(Data items)
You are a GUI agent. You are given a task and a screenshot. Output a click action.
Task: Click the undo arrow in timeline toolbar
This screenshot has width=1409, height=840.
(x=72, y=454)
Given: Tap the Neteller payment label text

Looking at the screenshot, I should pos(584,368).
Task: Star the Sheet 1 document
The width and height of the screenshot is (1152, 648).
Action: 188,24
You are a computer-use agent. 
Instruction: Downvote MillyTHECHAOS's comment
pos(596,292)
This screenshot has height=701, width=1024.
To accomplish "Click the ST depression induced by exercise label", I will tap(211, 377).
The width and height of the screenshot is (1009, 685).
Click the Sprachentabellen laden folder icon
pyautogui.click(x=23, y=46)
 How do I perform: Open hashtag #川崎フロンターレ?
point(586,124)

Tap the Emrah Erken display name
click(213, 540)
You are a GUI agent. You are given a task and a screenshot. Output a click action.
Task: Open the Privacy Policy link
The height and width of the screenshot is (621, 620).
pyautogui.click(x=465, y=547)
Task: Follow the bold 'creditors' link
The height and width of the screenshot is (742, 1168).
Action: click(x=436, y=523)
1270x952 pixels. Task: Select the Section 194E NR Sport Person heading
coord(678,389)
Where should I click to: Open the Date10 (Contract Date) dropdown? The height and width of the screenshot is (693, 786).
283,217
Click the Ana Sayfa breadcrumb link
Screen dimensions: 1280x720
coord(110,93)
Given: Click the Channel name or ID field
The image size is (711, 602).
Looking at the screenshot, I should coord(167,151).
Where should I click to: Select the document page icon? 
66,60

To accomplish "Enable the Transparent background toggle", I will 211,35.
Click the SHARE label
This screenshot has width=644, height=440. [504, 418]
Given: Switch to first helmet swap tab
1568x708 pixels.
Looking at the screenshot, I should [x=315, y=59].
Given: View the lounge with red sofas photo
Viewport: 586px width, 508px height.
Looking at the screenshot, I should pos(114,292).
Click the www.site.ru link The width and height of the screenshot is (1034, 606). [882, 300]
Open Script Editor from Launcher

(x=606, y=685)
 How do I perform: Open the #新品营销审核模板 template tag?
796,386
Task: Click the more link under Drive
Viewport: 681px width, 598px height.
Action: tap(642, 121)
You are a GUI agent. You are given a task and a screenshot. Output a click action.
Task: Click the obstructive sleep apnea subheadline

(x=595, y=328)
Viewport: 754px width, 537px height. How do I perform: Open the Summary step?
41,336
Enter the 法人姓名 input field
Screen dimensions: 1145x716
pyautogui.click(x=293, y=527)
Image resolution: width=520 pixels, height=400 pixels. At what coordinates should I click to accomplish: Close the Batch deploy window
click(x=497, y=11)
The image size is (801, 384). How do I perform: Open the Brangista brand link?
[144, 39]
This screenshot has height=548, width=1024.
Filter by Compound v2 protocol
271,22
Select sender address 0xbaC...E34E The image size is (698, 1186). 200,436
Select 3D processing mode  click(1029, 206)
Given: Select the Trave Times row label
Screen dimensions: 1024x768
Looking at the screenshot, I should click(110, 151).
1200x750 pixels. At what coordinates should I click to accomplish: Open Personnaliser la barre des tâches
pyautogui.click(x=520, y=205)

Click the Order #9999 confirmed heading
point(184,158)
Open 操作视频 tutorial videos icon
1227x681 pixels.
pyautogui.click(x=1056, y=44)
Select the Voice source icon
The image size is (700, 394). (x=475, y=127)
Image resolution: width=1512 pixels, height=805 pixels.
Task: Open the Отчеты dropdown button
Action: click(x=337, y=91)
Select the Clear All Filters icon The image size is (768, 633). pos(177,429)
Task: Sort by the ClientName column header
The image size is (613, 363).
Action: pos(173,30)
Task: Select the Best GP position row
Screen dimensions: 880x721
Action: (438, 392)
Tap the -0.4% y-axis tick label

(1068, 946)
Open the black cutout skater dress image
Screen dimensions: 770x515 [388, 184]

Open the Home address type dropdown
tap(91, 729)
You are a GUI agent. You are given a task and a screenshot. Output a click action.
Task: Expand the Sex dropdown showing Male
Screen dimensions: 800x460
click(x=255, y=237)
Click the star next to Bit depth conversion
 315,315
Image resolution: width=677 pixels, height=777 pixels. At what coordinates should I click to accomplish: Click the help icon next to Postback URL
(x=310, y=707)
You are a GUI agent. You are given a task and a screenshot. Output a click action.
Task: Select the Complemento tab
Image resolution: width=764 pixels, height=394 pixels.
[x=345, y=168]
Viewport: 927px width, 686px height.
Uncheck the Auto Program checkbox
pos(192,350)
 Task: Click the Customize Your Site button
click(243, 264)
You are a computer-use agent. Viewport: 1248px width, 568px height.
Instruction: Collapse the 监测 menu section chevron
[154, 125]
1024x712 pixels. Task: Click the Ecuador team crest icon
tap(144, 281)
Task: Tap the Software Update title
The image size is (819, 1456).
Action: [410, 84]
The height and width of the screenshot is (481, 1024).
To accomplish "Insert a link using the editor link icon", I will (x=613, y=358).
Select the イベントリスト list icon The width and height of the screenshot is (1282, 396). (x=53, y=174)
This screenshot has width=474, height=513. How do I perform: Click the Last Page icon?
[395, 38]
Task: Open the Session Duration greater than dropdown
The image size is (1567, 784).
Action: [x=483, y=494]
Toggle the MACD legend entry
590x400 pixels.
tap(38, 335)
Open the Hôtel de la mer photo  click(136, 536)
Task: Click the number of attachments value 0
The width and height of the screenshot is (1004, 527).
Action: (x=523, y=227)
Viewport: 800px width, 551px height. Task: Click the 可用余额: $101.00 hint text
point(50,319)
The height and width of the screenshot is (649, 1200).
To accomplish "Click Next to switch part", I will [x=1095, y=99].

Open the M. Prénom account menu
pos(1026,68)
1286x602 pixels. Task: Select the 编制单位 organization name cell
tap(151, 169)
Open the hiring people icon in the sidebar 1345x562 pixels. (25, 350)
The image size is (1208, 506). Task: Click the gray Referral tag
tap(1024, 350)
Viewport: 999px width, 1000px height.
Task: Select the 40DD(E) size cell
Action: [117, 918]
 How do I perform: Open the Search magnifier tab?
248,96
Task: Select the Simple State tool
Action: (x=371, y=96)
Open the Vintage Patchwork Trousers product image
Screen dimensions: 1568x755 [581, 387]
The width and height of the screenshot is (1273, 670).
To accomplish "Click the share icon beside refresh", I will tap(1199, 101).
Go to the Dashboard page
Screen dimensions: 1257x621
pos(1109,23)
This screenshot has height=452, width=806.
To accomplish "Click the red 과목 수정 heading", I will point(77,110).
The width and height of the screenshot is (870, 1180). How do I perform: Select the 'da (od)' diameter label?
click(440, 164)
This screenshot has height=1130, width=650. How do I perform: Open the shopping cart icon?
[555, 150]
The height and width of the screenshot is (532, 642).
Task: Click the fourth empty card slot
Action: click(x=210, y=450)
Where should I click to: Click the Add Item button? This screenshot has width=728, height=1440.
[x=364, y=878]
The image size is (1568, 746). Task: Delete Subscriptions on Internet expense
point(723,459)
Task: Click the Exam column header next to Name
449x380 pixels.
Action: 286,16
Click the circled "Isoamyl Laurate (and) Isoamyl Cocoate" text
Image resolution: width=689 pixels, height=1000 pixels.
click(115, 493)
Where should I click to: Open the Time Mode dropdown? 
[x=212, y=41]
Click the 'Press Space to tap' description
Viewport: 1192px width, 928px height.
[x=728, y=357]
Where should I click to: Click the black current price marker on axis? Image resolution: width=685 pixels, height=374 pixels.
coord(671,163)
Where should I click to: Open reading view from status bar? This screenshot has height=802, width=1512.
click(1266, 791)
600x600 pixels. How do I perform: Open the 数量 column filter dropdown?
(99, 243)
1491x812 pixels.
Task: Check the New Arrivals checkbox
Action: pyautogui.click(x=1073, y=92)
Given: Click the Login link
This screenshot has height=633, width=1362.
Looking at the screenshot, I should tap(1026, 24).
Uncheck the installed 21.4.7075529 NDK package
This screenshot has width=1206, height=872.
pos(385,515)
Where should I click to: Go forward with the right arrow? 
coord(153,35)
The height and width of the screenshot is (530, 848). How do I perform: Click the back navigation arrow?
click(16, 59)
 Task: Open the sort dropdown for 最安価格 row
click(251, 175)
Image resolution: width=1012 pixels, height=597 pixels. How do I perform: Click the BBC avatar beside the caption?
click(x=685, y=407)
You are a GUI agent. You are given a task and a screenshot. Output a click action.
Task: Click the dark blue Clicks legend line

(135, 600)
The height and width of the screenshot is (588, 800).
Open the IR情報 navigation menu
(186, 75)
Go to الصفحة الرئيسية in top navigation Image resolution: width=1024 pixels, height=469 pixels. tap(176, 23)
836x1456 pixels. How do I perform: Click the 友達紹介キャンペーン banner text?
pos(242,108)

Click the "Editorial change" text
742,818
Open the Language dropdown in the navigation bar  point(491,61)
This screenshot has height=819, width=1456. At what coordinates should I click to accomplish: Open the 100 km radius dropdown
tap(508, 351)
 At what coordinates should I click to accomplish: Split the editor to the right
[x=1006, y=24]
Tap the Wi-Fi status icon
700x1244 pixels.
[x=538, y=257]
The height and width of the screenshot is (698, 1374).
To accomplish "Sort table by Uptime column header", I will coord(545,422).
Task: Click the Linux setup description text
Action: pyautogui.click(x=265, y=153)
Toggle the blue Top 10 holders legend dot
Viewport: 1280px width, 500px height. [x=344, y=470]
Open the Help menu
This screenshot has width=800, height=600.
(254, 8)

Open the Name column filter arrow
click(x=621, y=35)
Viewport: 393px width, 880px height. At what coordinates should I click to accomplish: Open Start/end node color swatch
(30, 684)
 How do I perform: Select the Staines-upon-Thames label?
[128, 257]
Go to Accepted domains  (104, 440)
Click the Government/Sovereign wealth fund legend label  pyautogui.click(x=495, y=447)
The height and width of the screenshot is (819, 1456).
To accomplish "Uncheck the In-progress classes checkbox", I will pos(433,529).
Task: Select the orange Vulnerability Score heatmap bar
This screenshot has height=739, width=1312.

▸ **Work to be completed**
In the data above, find the line that contains "Task: Sort by the ClientName column header" and the line that contains "The height and width of the screenshot is (649, 1200).". Repeat exactly those lines and every line between them, and only those.

▸ **Response to this task**
Task: Sort by the ClientName column header
The image size is (613, 363).
Action: pos(173,30)
Task: Select the Best GP position row
Screen dimensions: 880x721
Action: (438, 392)
Tap the -0.4% y-axis tick label

(1068, 946)
Open the black cutout skater dress image
Screen dimensions: 770x515 [388, 184]

Open the Home address type dropdown
tap(91, 729)
You are a GUI agent. You are given a task and a screenshot. Output a click action.
Task: Expand the Sex dropdown showing Male
Screen dimensions: 800x460
click(x=255, y=237)
Click the star next to Bit depth conversion
 315,315
Image resolution: width=677 pixels, height=777 pixels. At what coordinates should I click to accomplish: Click the help icon next to Postback URL
(x=310, y=707)
You are a GUI agent. You are given a task and a screenshot. Output a click action.
Task: Select the Complemento tab
Image resolution: width=764 pixels, height=394 pixels.
[x=345, y=168]
Viewport: 927px width, 686px height.
Uncheck the Auto Program checkbox
pos(192,350)
 Task: Click the Customize Your Site button
click(243, 264)
You are a computer-use agent. Viewport: 1248px width, 568px height.
Instruction: Collapse the 监测 menu section chevron
[154, 125]
1024x712 pixels. Task: Click the Ecuador team crest icon
tap(144, 281)
Task: Tap the Software Update title
The image size is (819, 1456).
Action: [410, 84]
The height and width of the screenshot is (481, 1024).
To accomplish "Insert a link using the editor link icon", I will (x=613, y=358).
Select the イベントリスト list icon The width and height of the screenshot is (1282, 396). (x=53, y=174)
This screenshot has width=474, height=513. How do I perform: Click the Last Page icon?
[395, 38]
Task: Open the Session Duration greater than dropdown
The image size is (1567, 784).
Action: [x=483, y=494]
Toggle the MACD legend entry
590x400 pixels.
tap(38, 335)
Open the Hôtel de la mer photo  click(136, 536)
Task: Click the number of attachments value 0
The width and height of the screenshot is (1004, 527).
Action: (x=523, y=227)
Viewport: 800px width, 551px height. Task: Click the 可用余额: $101.00 hint text
point(50,319)
The height and width of the screenshot is (649, 1200).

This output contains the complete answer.